Young adults are growing up as part of maker culture – a movement that celebrates self-reliance and hands-on solutions. In contrast to the ‘rebel without a cause’ status that defined youth in previous decades, today’s young people are hackers rather than revolutionaries, more interested in driving incremental change than in rejecting authority.
This was highlighted in a study conducted by Havas Worldwide to understand consumer behaviour. A total of 10,574 teens and young adults from around the globe were surveyed for the study, including Singapore.
The study highlighted that today’s youth are significantly more apt than their elders to recognise – and value – the role brands play in their lives. However, not all brand communicators have cracked the youth-marketing code, considering that slightly more than a third of the respondents aged 16-34 complain that brands do not take young people seriously enough.
Gen Z and millennials are big on brands
Brands are no longer just names on the products consumers buy. They have become tools that help establish young people’s sense of identity and social connections. About six in 10 respondents aged 16-34 encourage their friends to use certain brands, and almost as many said it makes them feel good to see the brands they own being used by people they admire. Brands need to engage with their users by offering shareable content and experiences worth talking about.
Goodbye, rebels; hello, makers!
Youth values have evolved to become shared values. Older people are now likely to embrace what was once considered youthful pursuits and attitudes. Now that youth values are virtually identical to those of the older generation, brands need to focus not on a distinct set of values but on young people’s need for constant engagement and new experiences.

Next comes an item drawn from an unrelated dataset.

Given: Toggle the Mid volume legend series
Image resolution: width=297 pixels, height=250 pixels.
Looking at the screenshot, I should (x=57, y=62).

Digital strategic arsenals help adolescents navigate the new social spheres
Young people have become adept at creating individualised sets of digital tools that will allow them to develop or improve their social connections. For example, applications such as Snapchat help to create a sense of closeness with a member of their social circle while Instagram aids in creating an idealised version of their personal lives. The arsenal starts to change as soon as new tools emerge.
Brand passion is increasingly digitally based
Loyalty no longer goes to brands that are deemed ‘cool’. Instead, young people are more passionate about brands that offer fresh experiences and conversational currency. They want things such as improved services or new technologies that would allow their lives to be simpler and less expensive. Digital users are also more likely to align themselves with new-economy brands, choosing Airbnb over Hilton and Uber over Yellow Cab. Smart brands are connecting with teens and young adults in the three areas most critical to their sense of identity: the social sphere, pop culture and new technologies. 53 per cent of respondents aged 16-25 stated that they felt more connected to brands that are involved in pop culture.
“The study unearthed interesting factors that are at play when it comes to reaching out and communicating to a new generation of young adults. It is important for brands to remember that at the end of the day, this is a generation that values experiences over things. So there are some pretty amazing connection opportunities with young audiences, for the brands that understand this best,” said Dan Gibson, Group Managing Director of Havas Worldwide Singapore.
“Brands rely on youth not just for what’s in their wallets, but for what’s in their heads and hearts – their creative input, their enthusiastic evangelism, their energy,” said Andrew Benett, Global CEO of Havas Worldwide and Havas Creative Group.
“And young people, in turn, want to be able to rely on brands to make their lives better and to help them stand out from the crowd. It’s a relationship built on mutual interests and trust – and it’s up to brands not to break that bond by being disingenuous or failing to keep their promises,” he added.